Activities:
1/ Name every therapeutic area that the passage on nanobodies and antibodies gives as promising for both kinds of molecule.
2/ According to the passage on nanobodies and antibodies, why does Ozoralizumab include one nanobody against human serum albumin in addition to its nanobodies against TNF-alpha? Answer in one to three sentences.
3/ Answer these questions from the passage on nanobodies and antibodies:
(a) Into which formats does the passage say both nanobodies and antibodies can be converted?
(b) Of which nanobodies does Ozoralizumab consist?
(c) Which body granted Caplacizumab market authorization in 2018, and which granted it in 2019?

On these factors, nanobodies and antibodies (or Ab fragments) are similar
- Both can be converted into different formats, like Fc-Fusion Proteins (FcFP) and heterodimers or can be used in various conjugated formats.
- Both are promising in many therapeutic areas, including oncology, neurodegenerative diseases, infectious diseases, inflammation, envenoming, and toxicity.
Benefits antibody vs nanobody
- The VL fragment of conventional antibodies can provide stability and binding specificity.
- There is at this moment much more available data from antibody studies in the literature.
- There are many existing and proven antibody therapeutic and diagnostic applications.
- Antibodies can trigger immune effector functions due to their natural occurrence in the human body.
- Their large size and structure can be beneficial when targeting certain epitopes.
- Certain clinical situations can benefit from a longer half-life.
- A broad range of antibody fragments and platforms are available.
- Many antibody labeling kits are available and validated for antibodies.
- Already widely established in terms of regulatory approval.
- There are many antibody isotopes, subtypes, and allotypes.
Nanobody therapeutics examples
You can find a few examples of nanobody drugs below. Click on the name to read more.
Ozoralizumab
Ozoralizumab is an anti-TNFα-nanobody. It is a humanized trivalent antibody that consists of two nanobodies targeting TNF-alpha and one anti-human serum albumin nanobody. The binding to TNF-alpha aims to neutralize, while the binding to serum albumin aims to extend the half-life. A study comparing Ozoralizumab to Adalimumab (IgG antibody) showed that traditional anti-tumor necrosis factor alpha antibodies lead to anti-drug antibodies (ADAs), while Ozoralizumab did not. Read the whole study here: https://www.frontiersin.org/articles/10.3389/fimmu.2022.853008/full.
Caplacizumab
In 2018, vWF Caplacizumab received market authorization from EMA and in 2019 from the FDA. Good to know, the first nanobody FDA approved was Caplacizumab. To make the comparison to conventional antibody fragments, it was only the eleventh antibody fragment approved by the FDA. The nanobody drug binds to the A1 domain of von Willebrand Factor (vWF). The drug is used for aTTP (acquired Thrombotic Thrombocytopenic Purpura), a rare blood disorder related to the immune system.

Provided material:
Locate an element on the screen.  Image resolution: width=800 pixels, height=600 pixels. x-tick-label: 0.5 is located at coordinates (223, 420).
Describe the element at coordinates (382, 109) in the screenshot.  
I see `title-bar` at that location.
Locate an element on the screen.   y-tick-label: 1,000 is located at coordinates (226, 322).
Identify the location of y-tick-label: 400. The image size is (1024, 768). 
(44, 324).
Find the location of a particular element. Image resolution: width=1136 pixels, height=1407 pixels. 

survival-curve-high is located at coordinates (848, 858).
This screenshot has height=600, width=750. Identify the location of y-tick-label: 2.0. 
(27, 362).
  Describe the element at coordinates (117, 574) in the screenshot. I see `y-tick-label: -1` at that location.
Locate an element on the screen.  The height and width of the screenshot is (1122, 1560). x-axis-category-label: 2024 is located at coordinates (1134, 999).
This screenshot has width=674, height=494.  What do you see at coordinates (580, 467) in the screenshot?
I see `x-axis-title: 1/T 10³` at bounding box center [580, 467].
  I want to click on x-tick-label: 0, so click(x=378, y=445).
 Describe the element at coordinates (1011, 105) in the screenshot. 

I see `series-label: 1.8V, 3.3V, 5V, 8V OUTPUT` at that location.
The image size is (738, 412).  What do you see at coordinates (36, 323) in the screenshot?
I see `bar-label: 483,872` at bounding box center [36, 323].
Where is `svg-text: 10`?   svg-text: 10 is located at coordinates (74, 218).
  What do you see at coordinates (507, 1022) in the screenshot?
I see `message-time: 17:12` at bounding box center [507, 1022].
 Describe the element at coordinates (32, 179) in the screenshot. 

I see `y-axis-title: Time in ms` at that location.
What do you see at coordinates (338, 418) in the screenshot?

Task-by-task solutions:
1/ Oncology, neurodegenerative diseases, infectious diseases, inflammation, envenoming, and toxicity.

2/ The binding to serum albumin aims to extend the drug's half-life. The binding to TNF-alpha serves a different aim, which is to neutralize it.

3/
(a) Fc-Fusion Proteins (FcFP) and heterodimers.
(b) Two nanobodies targeting TNF-alpha and one anti-human serum albumin nanobody.
(c) The EMA in 2018 and the FDA in 2019.